THE endgame may have started, but this week it became clear that it will take its time to play out. On February 25th a warrant was issued for the arrest of Khaleda Zia, the leader of the opposition Bangladesh Nationalist Party (BNP); many people had expected police to haul her in this week. Mrs Zia (pictured in the poster above, to the left) is not only the archenemy of the prime minister, Sheikh Hasina; she is also virtually her government’s last standing opponent.

Over the past two months, as the confrontation between the two rivals has reached a fever pitch, people have stopped asking whether Sheikh Hasina would find a way to imprison Mrs Zia; now they are only asking when. (Mrs Zia stands accused of corruption, for siphoning cash from charitable trusts set up in the memory of her late husband, Ziaur Rahman—the president of Bangladesh when he was assassinated in 1981.) On March 4th, a court gave the answer: not yet. It postponed hearings in her case for a month.

Mrs Zia’s reprieve might have more to do with politics than judicial considerations. Rumour was that she would be arrested on March 4th. Then, just the evening before, diplomats from nine countries—including America, the European Union, Australia, Japan and Turkey—paid a surprise call to her office, which is also her last redoubt. Police have kept her barricaded inside for the past two months. The diplomats’ visit perhaps brought home to the government that if it were to be seen unjustly imprisoning a rather frail 69-year-old lady, it might in effect be helping Mrs Zia pose as an emblem of democratic virtue. Instead, the government seems to have contented itself to wait for the end of her trial. After all, if Mrs Zia is convicted, she can be locked away for life.

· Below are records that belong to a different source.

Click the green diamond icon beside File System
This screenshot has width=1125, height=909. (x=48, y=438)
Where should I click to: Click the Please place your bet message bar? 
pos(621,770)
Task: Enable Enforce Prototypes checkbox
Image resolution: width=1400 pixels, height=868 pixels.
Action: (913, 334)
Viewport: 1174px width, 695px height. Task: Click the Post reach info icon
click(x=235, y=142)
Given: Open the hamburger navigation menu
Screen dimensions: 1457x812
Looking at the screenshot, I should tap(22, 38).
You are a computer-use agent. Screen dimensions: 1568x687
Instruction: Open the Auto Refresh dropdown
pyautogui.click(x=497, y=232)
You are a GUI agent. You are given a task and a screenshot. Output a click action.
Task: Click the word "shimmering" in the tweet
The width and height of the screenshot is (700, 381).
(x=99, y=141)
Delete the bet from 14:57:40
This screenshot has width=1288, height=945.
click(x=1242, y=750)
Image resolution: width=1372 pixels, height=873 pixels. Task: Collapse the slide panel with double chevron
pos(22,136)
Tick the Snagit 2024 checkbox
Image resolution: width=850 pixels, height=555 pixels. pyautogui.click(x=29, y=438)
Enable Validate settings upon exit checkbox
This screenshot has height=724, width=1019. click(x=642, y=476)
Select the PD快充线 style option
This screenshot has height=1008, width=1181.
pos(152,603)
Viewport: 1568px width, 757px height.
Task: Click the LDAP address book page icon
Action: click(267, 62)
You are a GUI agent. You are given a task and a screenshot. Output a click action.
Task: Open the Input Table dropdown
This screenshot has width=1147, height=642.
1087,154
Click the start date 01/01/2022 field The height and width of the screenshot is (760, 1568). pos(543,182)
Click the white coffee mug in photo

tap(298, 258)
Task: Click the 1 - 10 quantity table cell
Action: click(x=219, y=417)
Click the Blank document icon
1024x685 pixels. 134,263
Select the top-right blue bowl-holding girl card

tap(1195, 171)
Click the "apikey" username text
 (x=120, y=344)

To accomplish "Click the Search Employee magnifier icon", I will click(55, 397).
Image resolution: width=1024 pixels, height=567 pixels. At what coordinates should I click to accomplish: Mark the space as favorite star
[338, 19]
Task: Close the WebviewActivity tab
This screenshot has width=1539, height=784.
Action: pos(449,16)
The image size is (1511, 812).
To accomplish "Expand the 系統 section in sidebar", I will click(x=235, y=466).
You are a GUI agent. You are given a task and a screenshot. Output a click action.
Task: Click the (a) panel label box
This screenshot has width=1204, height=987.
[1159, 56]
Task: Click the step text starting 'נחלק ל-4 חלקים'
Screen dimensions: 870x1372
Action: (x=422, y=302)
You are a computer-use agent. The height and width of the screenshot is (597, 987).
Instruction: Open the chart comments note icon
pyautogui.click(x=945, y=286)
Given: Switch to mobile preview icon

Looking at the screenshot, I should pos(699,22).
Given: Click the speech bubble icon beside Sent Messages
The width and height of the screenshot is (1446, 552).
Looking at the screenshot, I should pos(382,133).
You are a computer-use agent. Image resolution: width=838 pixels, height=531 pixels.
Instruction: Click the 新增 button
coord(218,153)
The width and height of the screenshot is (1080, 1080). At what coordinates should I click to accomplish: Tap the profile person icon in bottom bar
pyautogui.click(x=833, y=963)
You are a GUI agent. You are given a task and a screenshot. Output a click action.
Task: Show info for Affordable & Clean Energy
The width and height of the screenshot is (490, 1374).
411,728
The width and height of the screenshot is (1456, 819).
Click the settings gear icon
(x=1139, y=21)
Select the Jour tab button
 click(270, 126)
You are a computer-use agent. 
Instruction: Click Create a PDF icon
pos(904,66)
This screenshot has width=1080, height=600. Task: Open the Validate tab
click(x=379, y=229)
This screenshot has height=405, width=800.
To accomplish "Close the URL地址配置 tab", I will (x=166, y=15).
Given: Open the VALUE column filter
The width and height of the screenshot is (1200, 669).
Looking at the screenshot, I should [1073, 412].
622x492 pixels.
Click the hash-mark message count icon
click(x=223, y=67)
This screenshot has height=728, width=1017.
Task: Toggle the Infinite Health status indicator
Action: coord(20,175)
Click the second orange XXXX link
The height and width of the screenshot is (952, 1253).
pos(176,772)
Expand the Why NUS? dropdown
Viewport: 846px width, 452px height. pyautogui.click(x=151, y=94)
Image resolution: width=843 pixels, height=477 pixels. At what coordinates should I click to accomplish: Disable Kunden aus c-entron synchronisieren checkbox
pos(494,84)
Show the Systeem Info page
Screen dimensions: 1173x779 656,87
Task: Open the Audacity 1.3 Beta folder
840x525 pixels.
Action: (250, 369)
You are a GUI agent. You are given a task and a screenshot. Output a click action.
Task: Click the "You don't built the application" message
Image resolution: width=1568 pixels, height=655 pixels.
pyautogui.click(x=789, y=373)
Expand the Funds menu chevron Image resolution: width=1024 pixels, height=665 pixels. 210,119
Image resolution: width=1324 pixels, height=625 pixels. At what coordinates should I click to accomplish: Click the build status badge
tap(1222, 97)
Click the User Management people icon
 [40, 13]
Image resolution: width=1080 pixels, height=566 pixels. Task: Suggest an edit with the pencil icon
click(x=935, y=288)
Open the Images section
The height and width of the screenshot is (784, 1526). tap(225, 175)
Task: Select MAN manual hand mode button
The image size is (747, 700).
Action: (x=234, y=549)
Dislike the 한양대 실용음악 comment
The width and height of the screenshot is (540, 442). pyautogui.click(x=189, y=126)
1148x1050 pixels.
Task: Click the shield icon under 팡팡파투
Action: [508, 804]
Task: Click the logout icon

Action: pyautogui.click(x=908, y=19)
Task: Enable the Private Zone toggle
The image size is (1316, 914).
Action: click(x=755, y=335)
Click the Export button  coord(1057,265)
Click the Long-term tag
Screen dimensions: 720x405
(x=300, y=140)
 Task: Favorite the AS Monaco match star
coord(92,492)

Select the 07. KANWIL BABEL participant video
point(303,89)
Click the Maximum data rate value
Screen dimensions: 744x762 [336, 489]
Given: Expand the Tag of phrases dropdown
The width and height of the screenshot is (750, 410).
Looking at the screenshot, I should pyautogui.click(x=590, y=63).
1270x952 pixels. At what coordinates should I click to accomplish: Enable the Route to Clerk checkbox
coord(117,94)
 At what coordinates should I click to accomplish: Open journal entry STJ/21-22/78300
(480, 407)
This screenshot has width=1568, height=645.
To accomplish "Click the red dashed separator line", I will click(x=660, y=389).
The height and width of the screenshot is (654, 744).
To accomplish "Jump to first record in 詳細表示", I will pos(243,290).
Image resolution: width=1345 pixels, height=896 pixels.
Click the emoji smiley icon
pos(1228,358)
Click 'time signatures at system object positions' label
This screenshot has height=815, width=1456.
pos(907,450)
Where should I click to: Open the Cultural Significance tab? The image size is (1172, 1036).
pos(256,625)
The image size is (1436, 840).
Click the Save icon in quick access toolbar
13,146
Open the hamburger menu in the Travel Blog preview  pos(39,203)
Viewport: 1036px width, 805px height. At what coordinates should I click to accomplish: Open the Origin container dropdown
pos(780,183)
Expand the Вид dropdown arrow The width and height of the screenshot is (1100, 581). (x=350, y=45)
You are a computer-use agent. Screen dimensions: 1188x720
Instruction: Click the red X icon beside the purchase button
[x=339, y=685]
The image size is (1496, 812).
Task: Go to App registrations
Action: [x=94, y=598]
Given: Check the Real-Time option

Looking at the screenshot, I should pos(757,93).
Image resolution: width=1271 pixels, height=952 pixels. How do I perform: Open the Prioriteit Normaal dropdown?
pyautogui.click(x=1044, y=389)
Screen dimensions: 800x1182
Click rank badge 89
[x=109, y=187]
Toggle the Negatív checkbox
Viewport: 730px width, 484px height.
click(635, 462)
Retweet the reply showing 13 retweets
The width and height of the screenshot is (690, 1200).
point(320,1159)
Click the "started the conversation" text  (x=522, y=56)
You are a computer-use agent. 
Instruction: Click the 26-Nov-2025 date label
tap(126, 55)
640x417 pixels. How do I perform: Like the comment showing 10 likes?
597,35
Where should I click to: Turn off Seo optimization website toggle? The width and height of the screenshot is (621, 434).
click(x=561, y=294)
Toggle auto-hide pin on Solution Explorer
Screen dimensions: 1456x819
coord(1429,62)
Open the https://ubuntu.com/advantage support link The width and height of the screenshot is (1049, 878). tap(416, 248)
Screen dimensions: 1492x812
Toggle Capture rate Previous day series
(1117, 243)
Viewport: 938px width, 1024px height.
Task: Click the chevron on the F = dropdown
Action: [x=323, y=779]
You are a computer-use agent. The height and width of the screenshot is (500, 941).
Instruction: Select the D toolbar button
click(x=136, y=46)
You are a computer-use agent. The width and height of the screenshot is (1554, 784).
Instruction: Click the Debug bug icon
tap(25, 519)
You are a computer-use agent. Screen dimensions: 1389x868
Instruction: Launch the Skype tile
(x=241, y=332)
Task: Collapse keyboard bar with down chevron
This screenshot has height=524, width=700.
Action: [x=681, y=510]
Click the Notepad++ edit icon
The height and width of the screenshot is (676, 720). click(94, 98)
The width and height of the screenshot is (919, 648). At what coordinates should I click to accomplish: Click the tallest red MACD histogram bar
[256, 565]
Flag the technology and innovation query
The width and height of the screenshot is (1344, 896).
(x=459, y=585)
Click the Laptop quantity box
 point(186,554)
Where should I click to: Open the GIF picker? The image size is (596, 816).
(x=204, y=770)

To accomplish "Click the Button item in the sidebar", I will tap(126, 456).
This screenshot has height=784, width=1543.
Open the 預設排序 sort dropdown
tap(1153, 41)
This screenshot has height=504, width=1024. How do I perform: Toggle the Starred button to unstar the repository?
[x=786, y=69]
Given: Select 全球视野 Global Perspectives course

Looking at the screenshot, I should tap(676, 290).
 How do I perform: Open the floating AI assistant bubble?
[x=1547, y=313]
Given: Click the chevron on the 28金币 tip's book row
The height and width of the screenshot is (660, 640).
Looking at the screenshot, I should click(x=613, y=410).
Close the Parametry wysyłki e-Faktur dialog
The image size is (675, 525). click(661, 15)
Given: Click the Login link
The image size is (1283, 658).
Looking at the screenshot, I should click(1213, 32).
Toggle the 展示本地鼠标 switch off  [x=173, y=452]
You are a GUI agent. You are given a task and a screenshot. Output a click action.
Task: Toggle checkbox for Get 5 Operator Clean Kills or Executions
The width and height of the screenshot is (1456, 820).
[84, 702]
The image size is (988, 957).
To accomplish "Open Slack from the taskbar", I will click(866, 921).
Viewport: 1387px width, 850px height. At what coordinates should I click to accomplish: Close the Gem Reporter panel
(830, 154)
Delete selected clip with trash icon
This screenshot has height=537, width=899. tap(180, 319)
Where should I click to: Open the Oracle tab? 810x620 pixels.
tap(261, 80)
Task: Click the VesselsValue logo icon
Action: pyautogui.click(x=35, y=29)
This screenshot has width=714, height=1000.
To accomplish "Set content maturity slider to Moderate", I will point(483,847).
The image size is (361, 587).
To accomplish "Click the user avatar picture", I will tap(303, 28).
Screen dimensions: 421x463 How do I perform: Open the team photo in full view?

In her state of informal detention, and now with a life sentence hanging over her head, Mrs Zia is nonetheless the opposition’s only significant figure who is not yet behind bars. In recent months most of its other leaders have been put in jail, under house arrest or into exile. On February 25th police detained Mahmudur Rahman Manna, a politician who had sought to form a new political party. Tens of thousands of activists have been arrested. And a war-crimes court has sentenced to death the main leaders of the BNP’s closest electoral ally, the Jamaat-e-Islami, the country’s third-largest political party. Meanwhile more than 120 people have died on the streets since January 5th, most killed by firebombs thrown by the opposition and many shot by police.

Conditions are hardly amenable for any future organisation of credible elections. Mrs Zia and her elderly advisers seem to be relishing the intensity of the standoff, perversely. More moderate figures from the opposition have all been sidelined. Instead space is being vacated for extremists, notably religious fanatics, who pose a growing threat. A reminder of that came on February 26th when an American-Bangladeshi writer was dragged from a rickshaw in Dhaka and hacked to death on the street. He had dared to criticise Islamist extremists online; in turn they had vowed to kill him.

It is unclear whether there is any peaceable way out. An adviser to Mrs Zia thinks a UN-monitored election would be one possibility. However, the UN squandered much of its credibility in this context during the time of a coup in 2007. One of Sheikh Hasina’s advisers says that the BNP simply must “wait till 2019”, ie the next election, for satisfaction. In the meantime, the economy continues to suffer. Street protests are preventing some of the massive garment industry’s production from reaching the market, which is in turn reducing the volume of orders, all to the dismay of business leaders and the rest of Dhaka’s elite. Some of them think another kind of change might be imminent. If the army, Bangladesh’s third political force, grows impatient over the appalling behaviour of the civilian politicians and turfs them all out, it would not be the first time.

The country’s more important foreign partners—America, India and Saudi Arabia, for example—will not be pleased by the prospect of democracy in Bangladesh collapsing outright, yet again. India’s prime minister, Narendra Modi, is expected to visit soon. He could lend moral support to Sheikh Hasina for her fierce opposition to Islamist extremism, but he would also like to see Bangladeshi politics looking as stable, and moderate, as possible. Normally a visiting Indian leader expects, at a minimum, to meet the main leader of the opposition on such a trip. That could prove tricky this time around.